Our study has a few limitations. The task ‘instrument navigation’ has a time limit and shuts down if the items of the task are not completed before the limit is reached. During the first training session only, 21.3% of the students were not able to finish this task in the allotted time span. As a consequence, performance differences for this task during this session are smaller than they would have been under unlimited temporal conditions. Despite this limitation we found large and significant differences in performance on this task and session under selective feedback.

Also, we did not exclude students who did not complete all four sessions and this could potentially be a source of bias. Incomplete courses were mostly caused by time constraints of the students and resulting scheduling conflicts. However, we cannot exclude the possibility of self-selection by high-performing, highly motivated students to finish the course. This could potentially cause a bias towards higher performance during session 3 and 4. To assess the likeliness of this scenario, we compared performance during the first two sessions for students who would finish the course and those who would not. We did not find differences in performance for these groups and thus performance bias caused by self-selection is not likely to have impacted our results.

As this study was performed in an educational setting at the internship stage without proficiency-based criteria, it is not immediately clear what the ramifications are for the operating room, and follow-up translational work is needed. However, studies such as ours show that setting explicit goals followed by summative feedback does impact performance, and this ultimately can contribute to the culture of safety in and out of the operating room.

Students knew whether they were training speed or damage control, which could make it conceivable that performance differences were not caused by the different feedback, but simply because the participant tried to perform faster or with lesser damage. However, in an unpublished pilot study where students were solely instructed to focus on either speed or damage control and feedback did not differ, we did not found differences in performance in the data. Therefore, we expect differences in performance between the two training series in this study to be caused by the different feedback.

Future research

We are only starting to understand the relations between individual differences and surgical performance. We have begun to study impulsiveness, relevant for damage control [4, 7,8,9,10,11,12, 46], but other individual differences need to be taken into account as well. Personality includes more aspects than just impulsiveness which need to be investigated. Also, for the spatially challenging aspects of minimally invasive surgery for instance visuospatial ability is a relevant individual difference [47]. Team dynamics in the operating room are likely to be impacted by personality, and ‘Big Fife’ personality traits need to be studies in this context (as has been done in fields such as product design and nuclear powerplant operation [48, 49]).

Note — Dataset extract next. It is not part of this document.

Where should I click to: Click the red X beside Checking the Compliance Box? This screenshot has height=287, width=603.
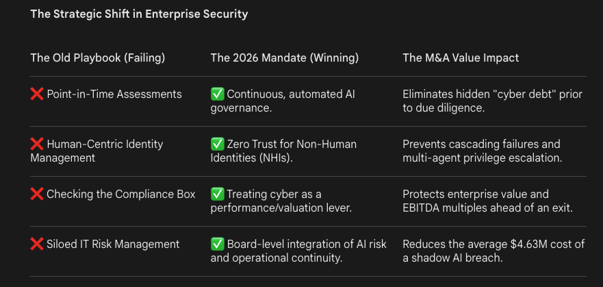[37, 195]
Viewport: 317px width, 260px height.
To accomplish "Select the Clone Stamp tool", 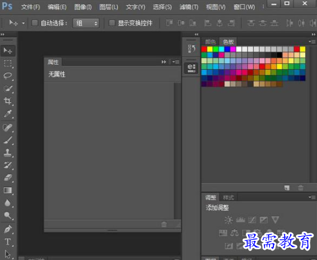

The better we can predict surgical performance based on individual differences, the more efficient and effective our adaptive training systems can be.

Research in this area however would be complex, requiring large datasets to address the relations between the many variables of interest. An approach to speed up this effort might be to use digital simulation training and digital testing for relevant individual differences in a multi-institutional effort to collect the required data. Given the dynamic, complex, and incomplete nature of such data, a machine learning approach based on Bayesian network modeling would be necessary to expedite the analysis of such data [50]. Dynamic, real-time analysis and modeling would open up exciting possibilities for adaptive training, team selection, and case assignment.

Conclusion

Targeted, selective feedback on selected performance measures can be used to alter training focus and performance. Trainee impulsiveness did not modulate this effect, and selective feedback can be used to design adaptive training systems that mitigate the negative effect of impulsiveness on damage.